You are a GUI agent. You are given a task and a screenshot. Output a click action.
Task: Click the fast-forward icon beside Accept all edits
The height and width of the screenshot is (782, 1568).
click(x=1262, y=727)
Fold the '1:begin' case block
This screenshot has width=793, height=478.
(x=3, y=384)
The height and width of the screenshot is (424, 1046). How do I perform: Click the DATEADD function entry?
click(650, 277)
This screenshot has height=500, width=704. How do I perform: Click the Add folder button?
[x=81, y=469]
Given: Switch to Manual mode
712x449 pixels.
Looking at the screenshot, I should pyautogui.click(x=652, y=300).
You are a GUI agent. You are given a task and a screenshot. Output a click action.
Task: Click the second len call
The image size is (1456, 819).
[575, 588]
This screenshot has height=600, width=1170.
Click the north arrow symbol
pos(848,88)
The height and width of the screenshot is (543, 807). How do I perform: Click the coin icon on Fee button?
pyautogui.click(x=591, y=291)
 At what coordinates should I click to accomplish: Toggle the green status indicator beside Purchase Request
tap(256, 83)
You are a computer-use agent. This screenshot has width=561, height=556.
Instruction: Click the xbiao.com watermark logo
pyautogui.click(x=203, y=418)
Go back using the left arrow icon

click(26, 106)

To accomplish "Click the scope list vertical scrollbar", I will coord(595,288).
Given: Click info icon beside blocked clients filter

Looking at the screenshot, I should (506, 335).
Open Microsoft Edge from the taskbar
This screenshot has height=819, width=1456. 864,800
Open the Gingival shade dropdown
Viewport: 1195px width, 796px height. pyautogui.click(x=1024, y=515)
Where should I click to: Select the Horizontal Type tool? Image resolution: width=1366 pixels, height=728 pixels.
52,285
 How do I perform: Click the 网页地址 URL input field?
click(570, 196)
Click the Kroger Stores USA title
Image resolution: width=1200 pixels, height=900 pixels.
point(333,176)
---
# [Objective]
Return every line of the material above without any change.

# [Answer for the task]
You are a GUI agent. You are given a task and a screenshot. Output a click action.
Task: Click the fast-forward icon beside Accept all edits
The height and width of the screenshot is (782, 1568).
click(x=1262, y=727)
Fold the '1:begin' case block
This screenshot has width=793, height=478.
(x=3, y=384)
The height and width of the screenshot is (424, 1046). How do I perform: Click the DATEADD function entry?
click(650, 277)
This screenshot has height=500, width=704. How do I perform: Click the Add folder button?
[x=81, y=469]
Given: Switch to Manual mode
712x449 pixels.
Looking at the screenshot, I should pyautogui.click(x=652, y=300).
You are a GUI agent. You are given a task and a screenshot. Output a click action.
Task: Click the second len call
The image size is (1456, 819).
[575, 588]
This screenshot has height=600, width=1170.
Click the north arrow symbol
pos(848,88)
The height and width of the screenshot is (543, 807). How do I perform: Click the coin icon on Fee button?
pyautogui.click(x=591, y=291)
 At what coordinates should I click to accomplish: Toggle the green status indicator beside Purchase Request
tap(256, 83)
You are a computer-use agent. This screenshot has width=561, height=556.
Instruction: Click the xbiao.com watermark logo
pyautogui.click(x=203, y=418)
Go back using the left arrow icon

click(26, 106)

To accomplish "Click the scope list vertical scrollbar", I will coord(595,288).
Given: Click info icon beside blocked clients filter

Looking at the screenshot, I should (506, 335).
Open Microsoft Edge from the taskbar
This screenshot has height=819, width=1456. 864,800
Open the Gingival shade dropdown
Viewport: 1195px width, 796px height. pyautogui.click(x=1024, y=515)
Where should I click to: Select the Horizontal Type tool? Image resolution: width=1366 pixels, height=728 pixels.
52,285
 How do I perform: Click the 网页地址 URL input field?
click(570, 196)
Click the Kroger Stores USA title
Image resolution: width=1200 pixels, height=900 pixels.
point(333,176)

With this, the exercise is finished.